White House spokeswoman Karen Jean-Pierre told a news conference, “We are concerned about the humanitarian situation in Sudan, and the military and Rapid Support Forces should provide safe access humanitarian organizations to Sudanese citizens”.
She added, “The US administration is communicating directly with the leadership of the Sudanese Army and the Rapid Support Forces, and we have called for a continued ceasefire and violence.”
And she stressed that humanitarian agencies should be allowed access to help people in Sudan, amid renewed fighting despite the supposed truce.
Meanwhile, US State Department Deputy Spokesperson Vedant Patel told reporters on Tuesday that the US Consulate in Jeddah, Saudi Arabia has received and provided services to more than 350 US citizens and residents. permanent in the United States, who had fled Sudan.
gesture of peace
Earlier on Tuesday, the government of South Sudan, which officially seceded from Sudan in 2011, said the Sudanese army and the Rapid Support Forces had agreed “in principle” to a ceasefire of a week from Thursday and start peace talks.
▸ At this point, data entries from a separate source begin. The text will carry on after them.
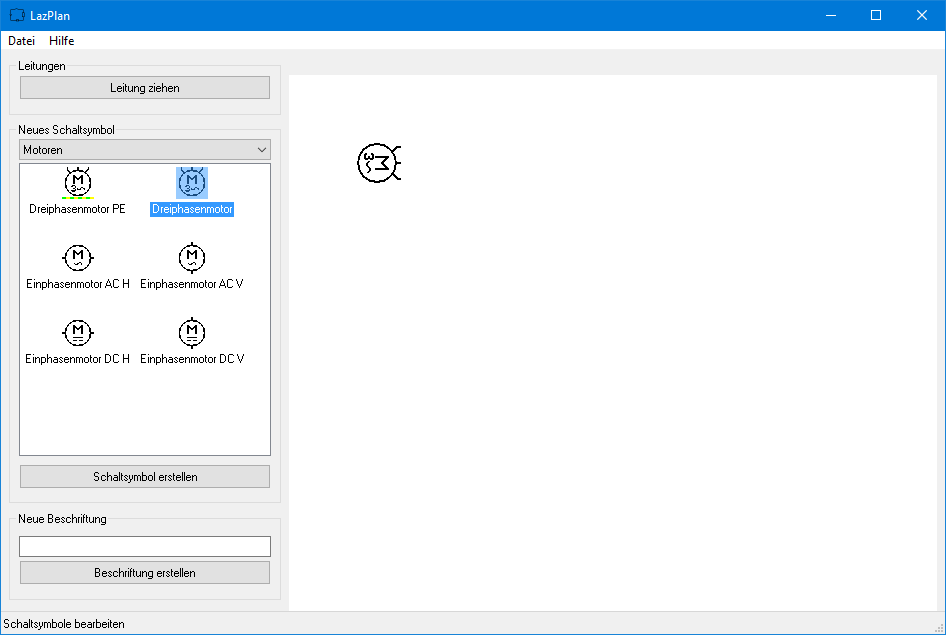
Task: Maximize the LazPlan window
Action: pyautogui.click(x=876, y=15)
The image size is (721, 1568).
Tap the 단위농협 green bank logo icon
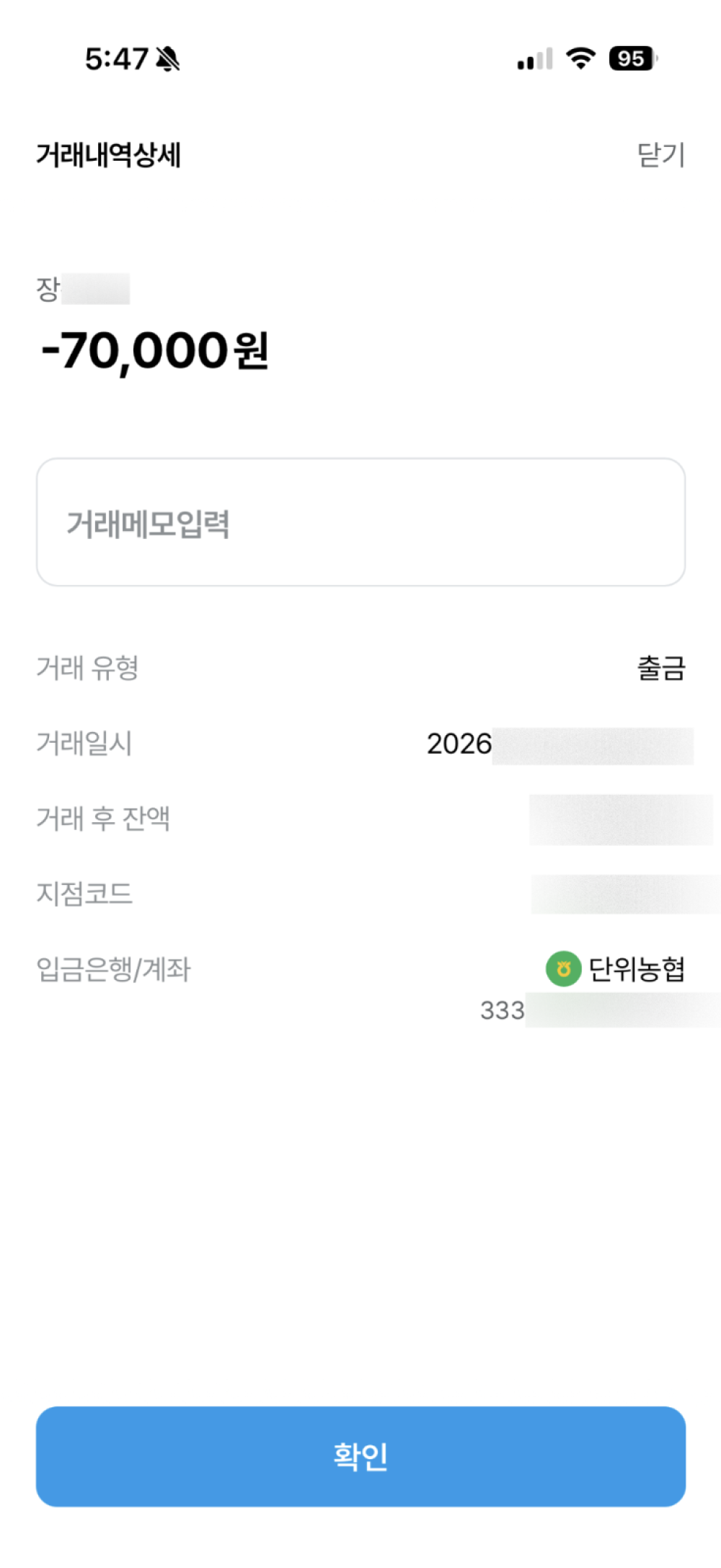pyautogui.click(x=563, y=968)
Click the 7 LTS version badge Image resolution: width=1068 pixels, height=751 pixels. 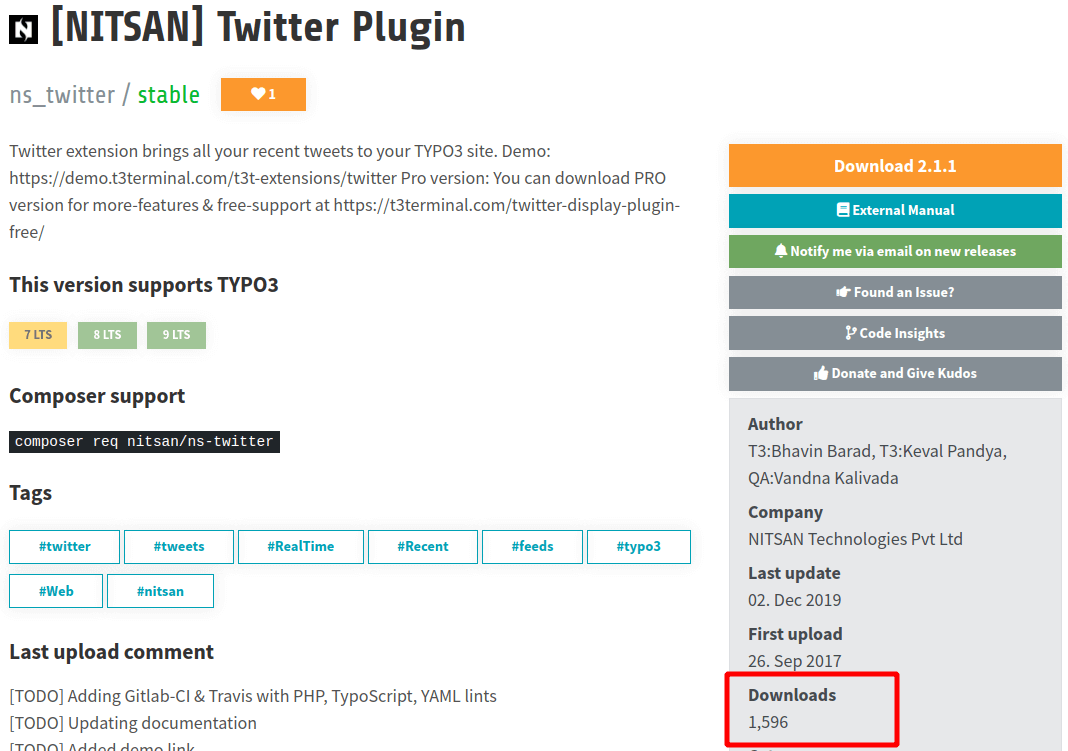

The statement did not specify where and when the talks might take place.
The fighting that began on April 15 left more than 500 dead, most in Khartoum and Darfur (west), and thousands injured, according to an official report which, according to observers, is lower than the reality.
And the United Nations estimated that the conflict had plunged the country, one of the poorest countries in the world, into a “disaster in the full sense of the term”.